======== RECORD EXCERPTS

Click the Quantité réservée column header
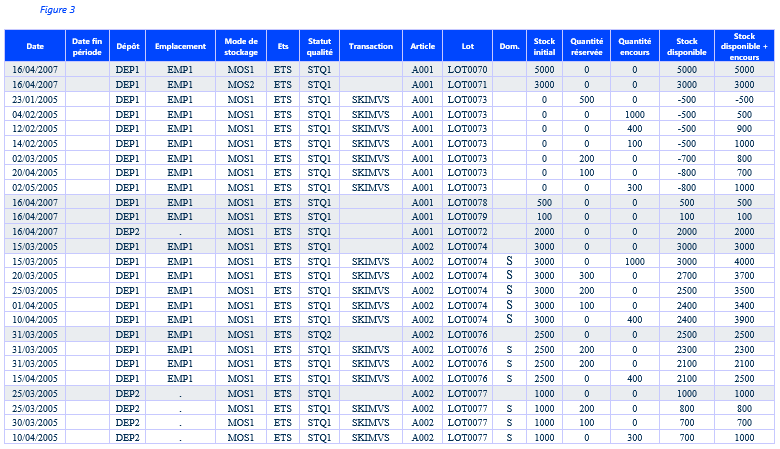The image size is (780, 449). [x=587, y=46]
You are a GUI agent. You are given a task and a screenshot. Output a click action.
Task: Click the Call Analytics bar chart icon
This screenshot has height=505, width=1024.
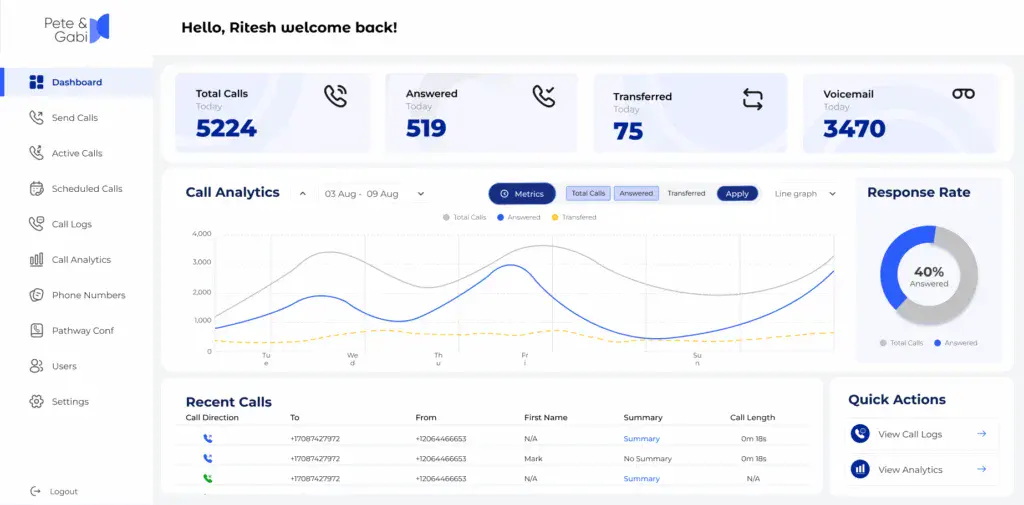(37, 260)
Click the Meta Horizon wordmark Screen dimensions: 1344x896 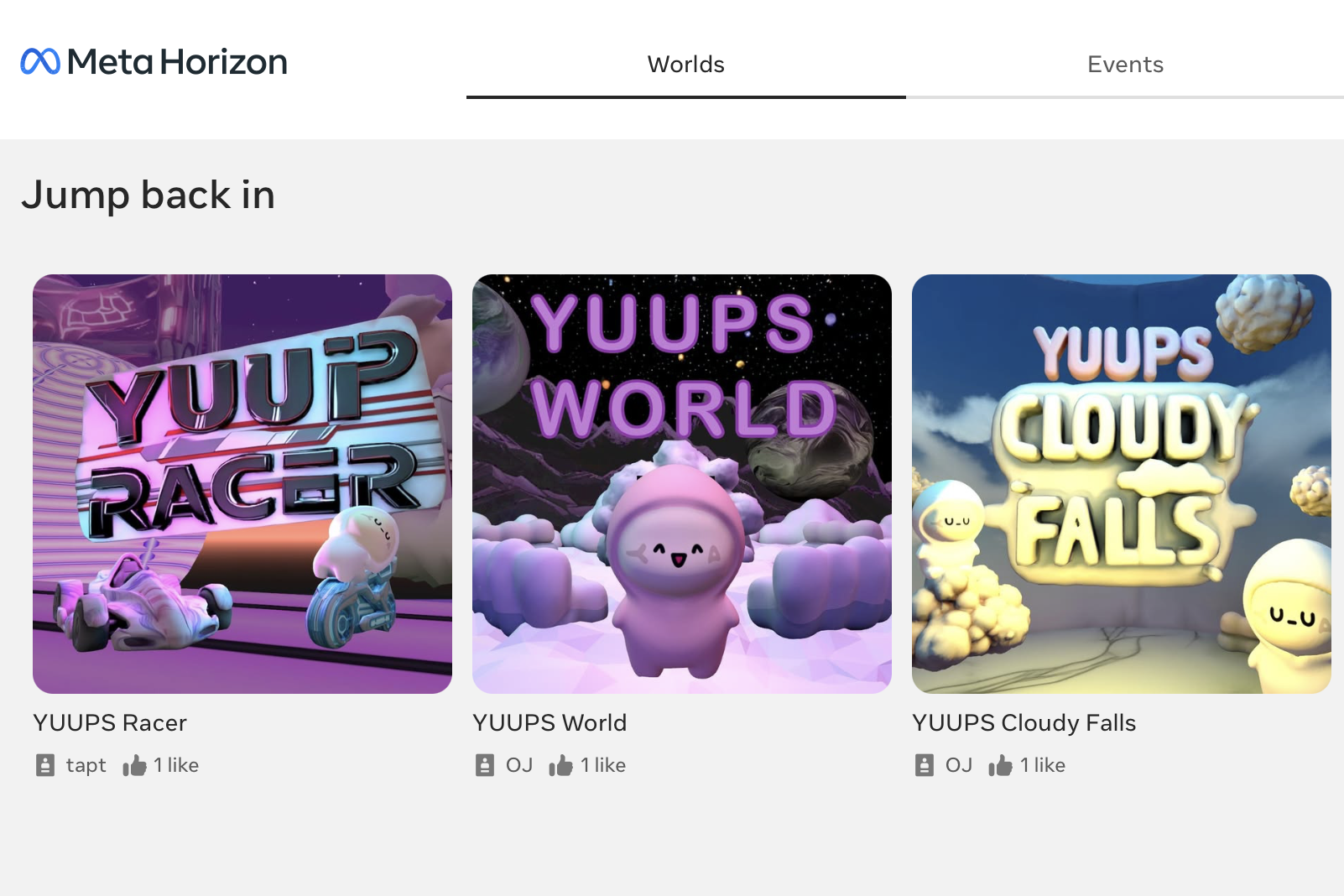(177, 62)
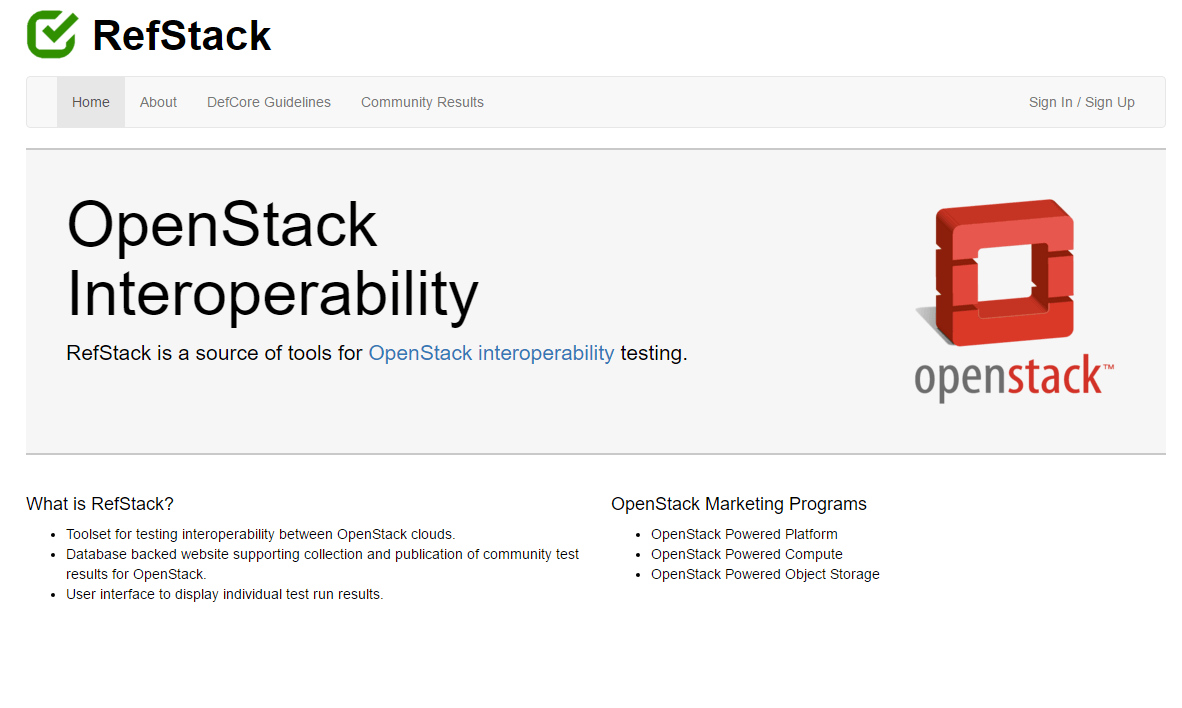1182x708 pixels.
Task: Click the OpenStack Marketing Programs heading
Action: 740,504
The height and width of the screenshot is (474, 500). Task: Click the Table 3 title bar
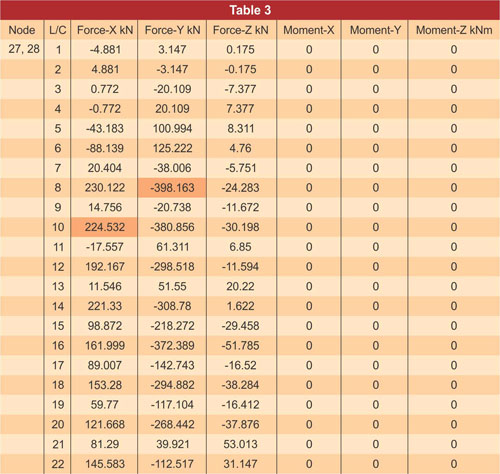tap(250, 10)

================

* TASK PROMPT:
Reproduce the records verbatim from the line containing "The height and", that line included, through the end of the records. Leave the pictures out.

* TASK SOLUTION:
The height and width of the screenshot is (474, 500). Task: Click the Table 3 title bar
tap(250, 10)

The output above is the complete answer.